Study material below:
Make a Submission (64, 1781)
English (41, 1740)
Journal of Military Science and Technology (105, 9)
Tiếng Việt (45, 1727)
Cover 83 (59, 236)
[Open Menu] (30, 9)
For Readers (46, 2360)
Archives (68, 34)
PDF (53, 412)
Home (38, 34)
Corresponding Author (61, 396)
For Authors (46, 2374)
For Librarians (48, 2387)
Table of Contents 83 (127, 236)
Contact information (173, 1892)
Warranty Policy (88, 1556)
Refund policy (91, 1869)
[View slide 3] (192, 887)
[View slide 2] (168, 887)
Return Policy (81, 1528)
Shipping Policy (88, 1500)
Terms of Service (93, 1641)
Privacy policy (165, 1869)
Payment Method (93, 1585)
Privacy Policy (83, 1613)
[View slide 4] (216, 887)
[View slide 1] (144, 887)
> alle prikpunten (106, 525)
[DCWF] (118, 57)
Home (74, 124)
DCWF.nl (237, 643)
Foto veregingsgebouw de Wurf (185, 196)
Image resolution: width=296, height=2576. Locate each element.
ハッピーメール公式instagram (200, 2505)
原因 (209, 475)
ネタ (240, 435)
End of Study material.
Study material below:
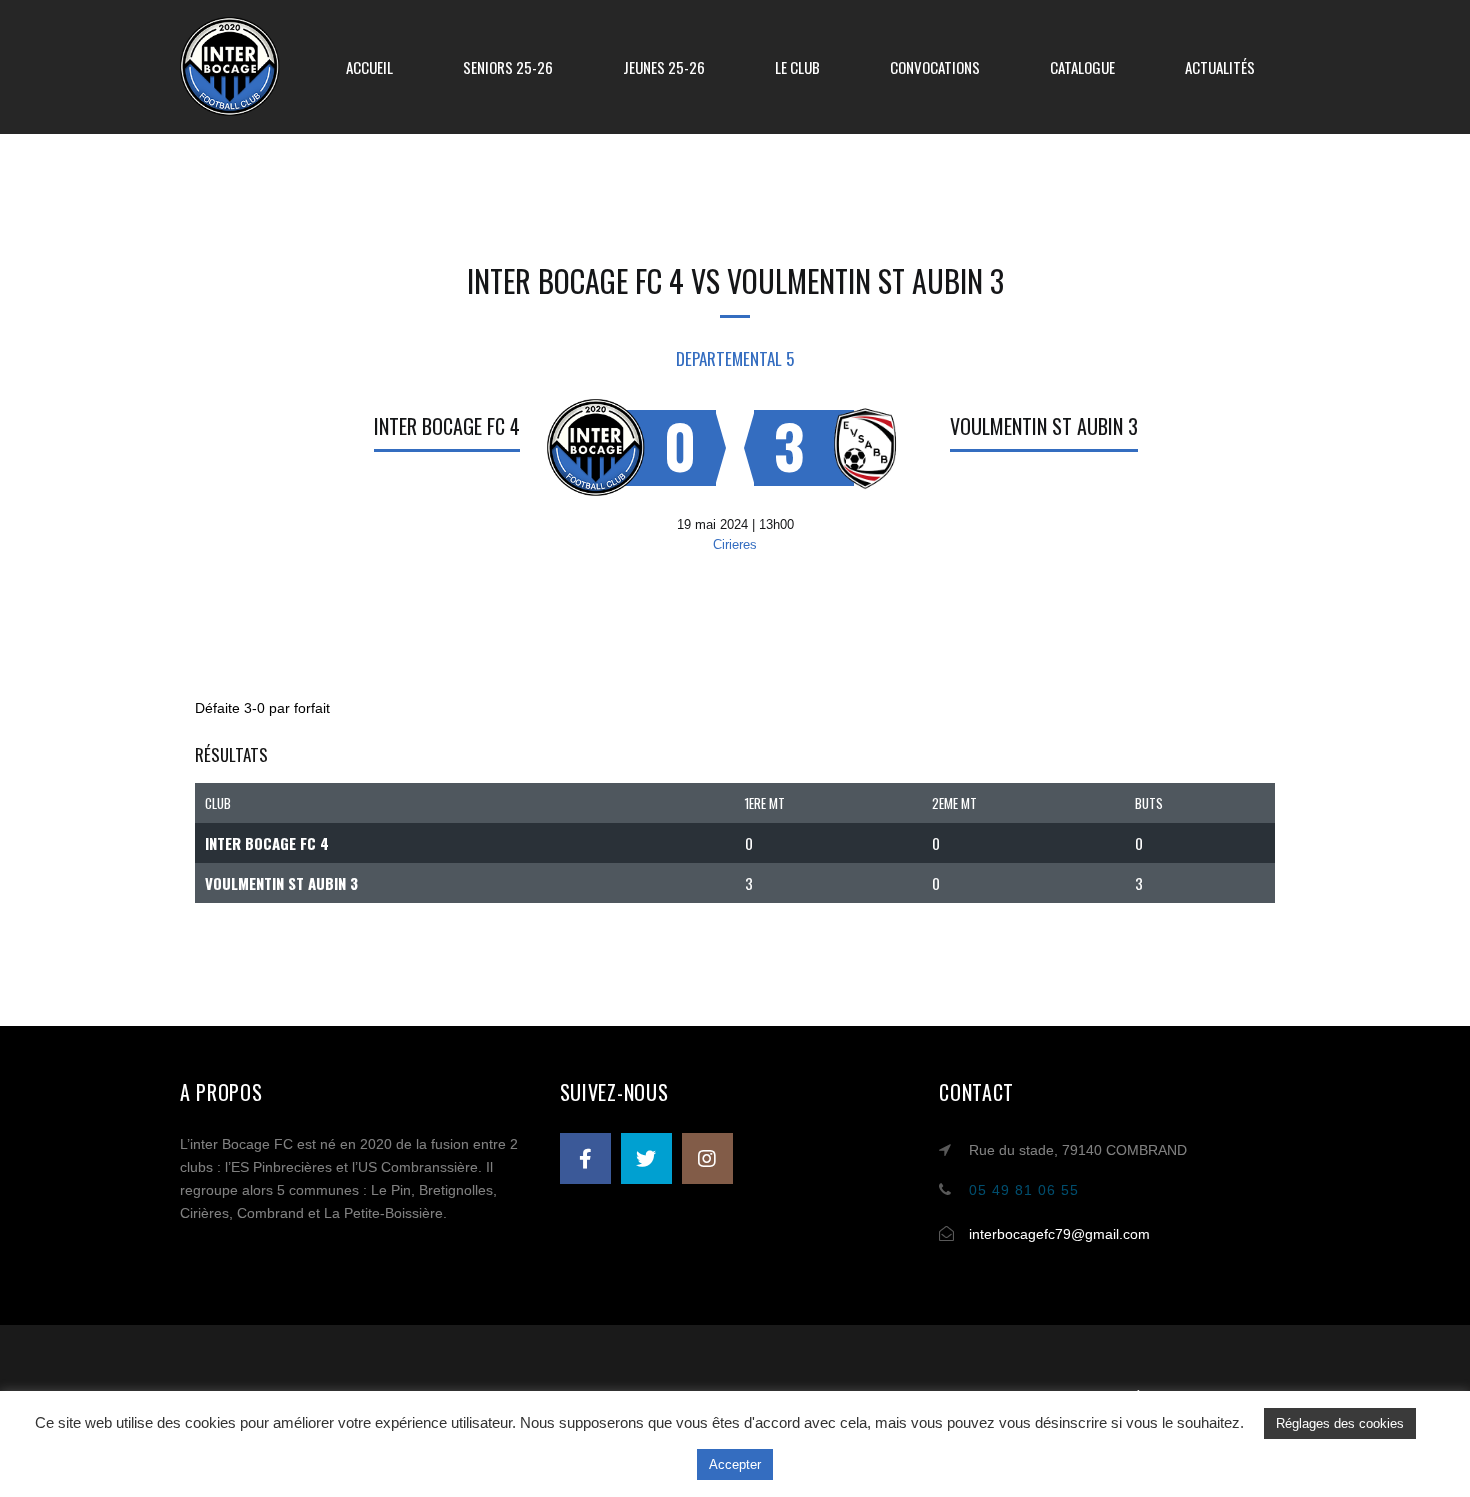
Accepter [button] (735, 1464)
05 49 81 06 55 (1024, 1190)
End of Study material.
Study material below:
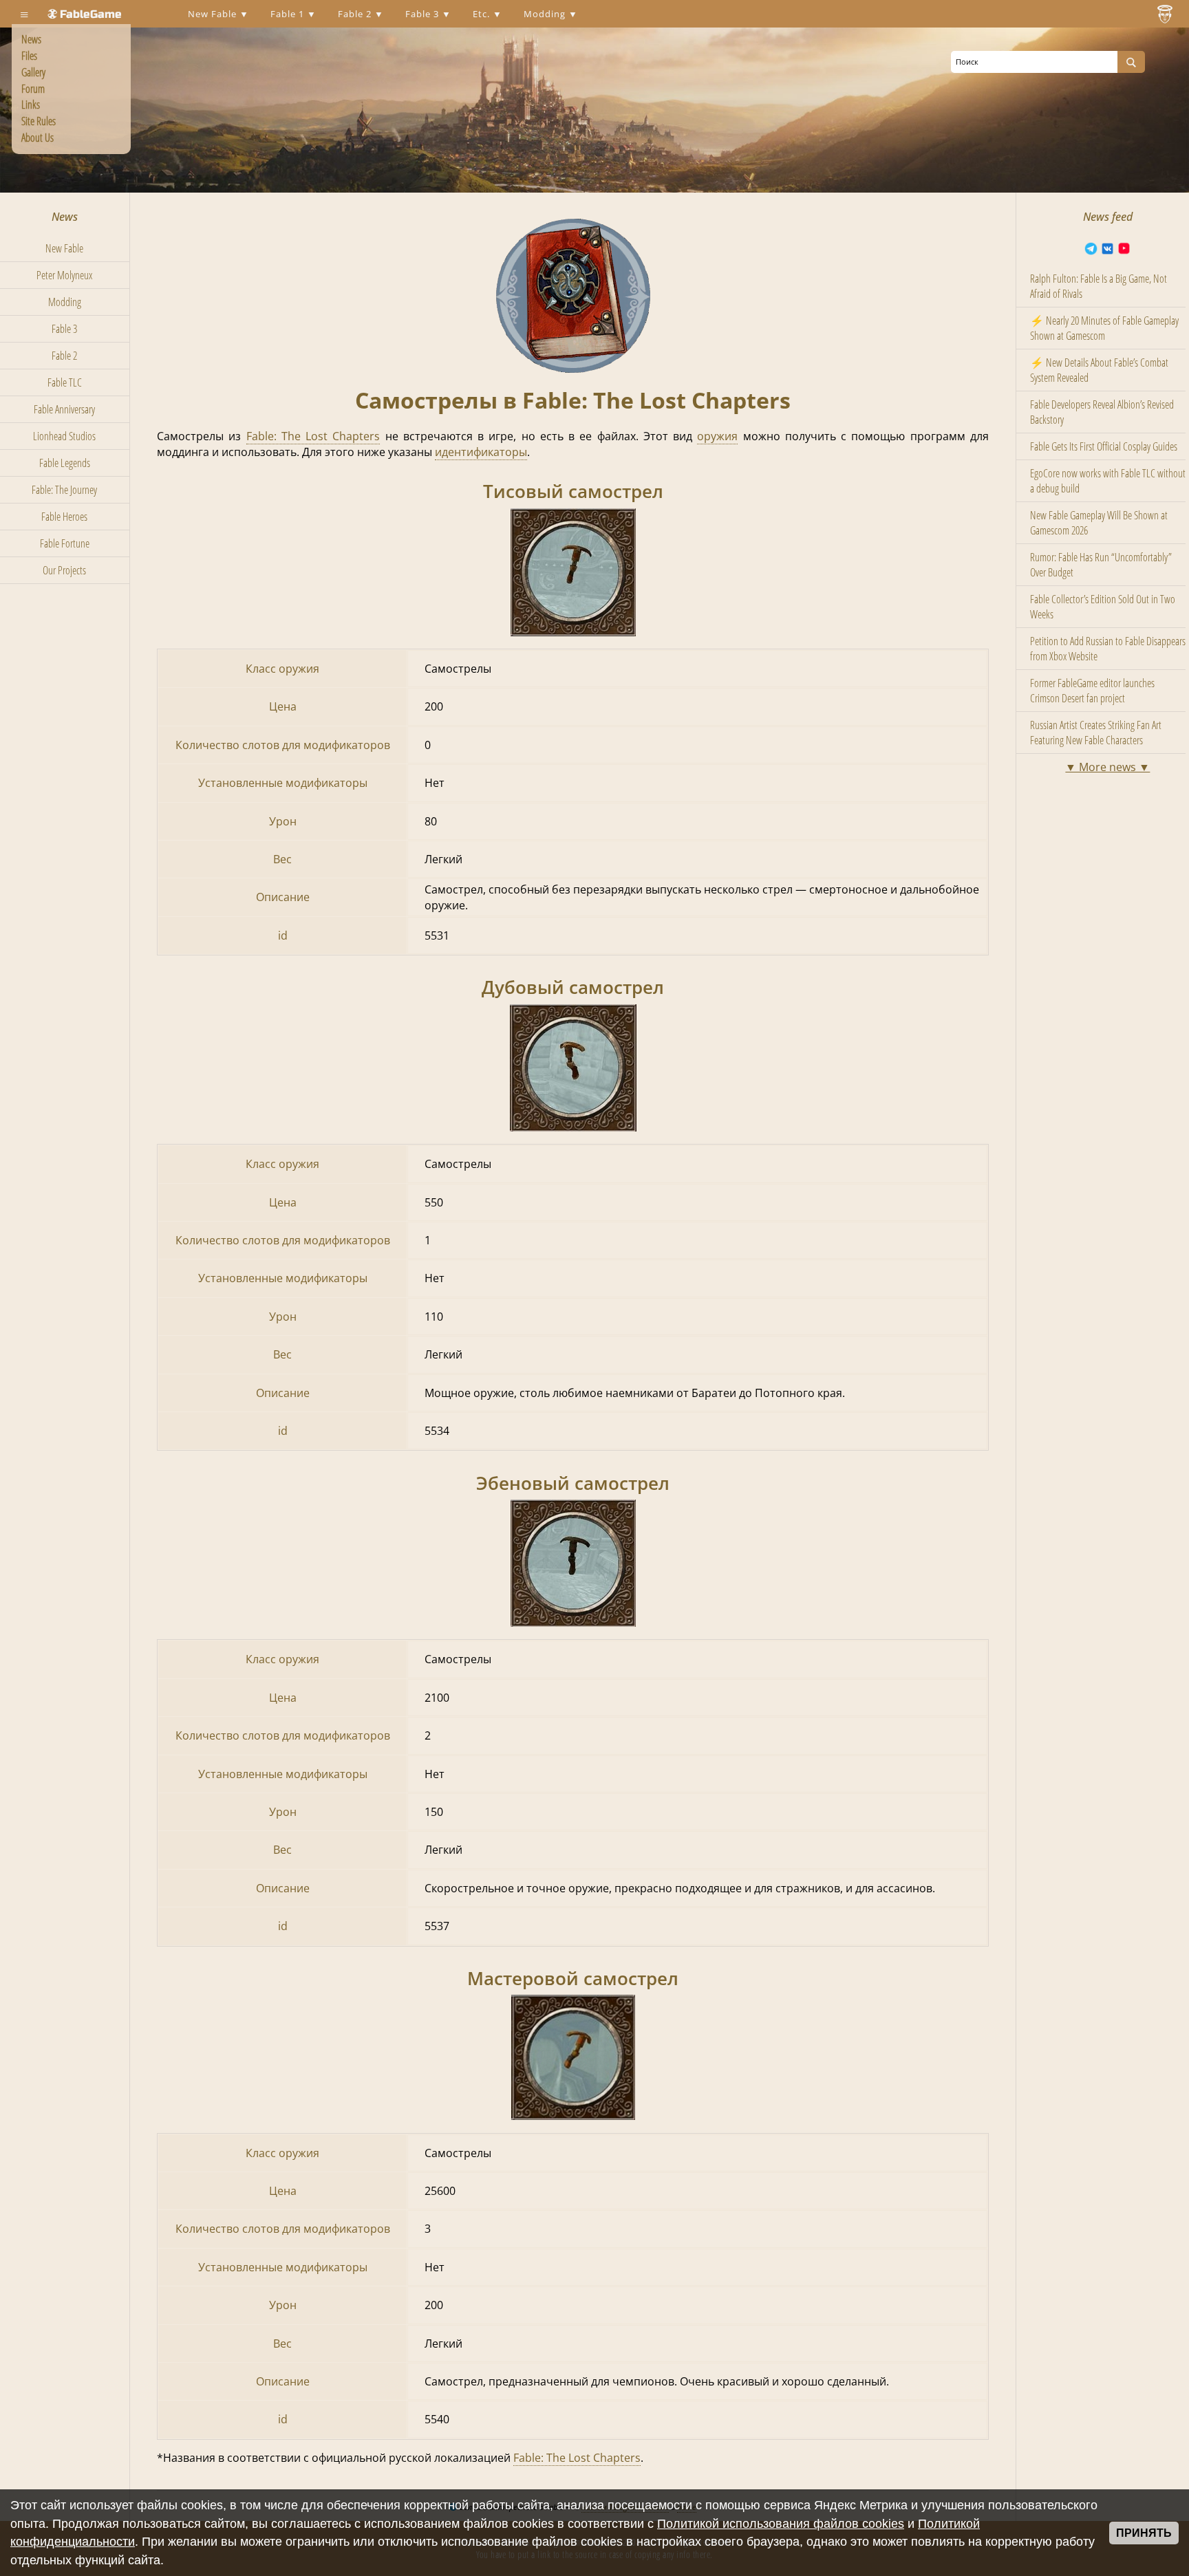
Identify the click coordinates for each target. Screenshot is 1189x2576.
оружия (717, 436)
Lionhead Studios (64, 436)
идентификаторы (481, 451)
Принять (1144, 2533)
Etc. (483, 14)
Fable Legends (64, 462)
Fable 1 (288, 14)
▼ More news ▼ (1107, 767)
End of Study material.
Problem requirements: Retype exactly the span of lines from the one with "Table of Contents 83 (127, 236)" through the one with "ネタ (240, 435)"; include both ends and omit the rest of the material.

Result of this exercise:
Table of Contents 83 (127, 236)
Contact information (173, 1892)
Warranty Policy (88, 1556)
Refund policy (91, 1869)
[View slide 3] (192, 887)
[View slide 2] (168, 887)
Return Policy (81, 1528)
Shipping Policy (88, 1500)
Terms of Service (93, 1641)
Privacy policy (165, 1869)
Payment Method (93, 1585)
Privacy Policy (83, 1613)
[View slide 4] (216, 887)
[View slide 1] (144, 887)
> alle prikpunten (106, 525)
[DCWF] (118, 57)
Home (74, 124)
DCWF.nl (237, 643)
Foto veregingsgebouw de Wurf (185, 196)
Image resolution: width=296, height=2576. Locate each element.
ハッピーメール公式instagram (200, 2505)
原因 (209, 475)
ネタ (240, 435)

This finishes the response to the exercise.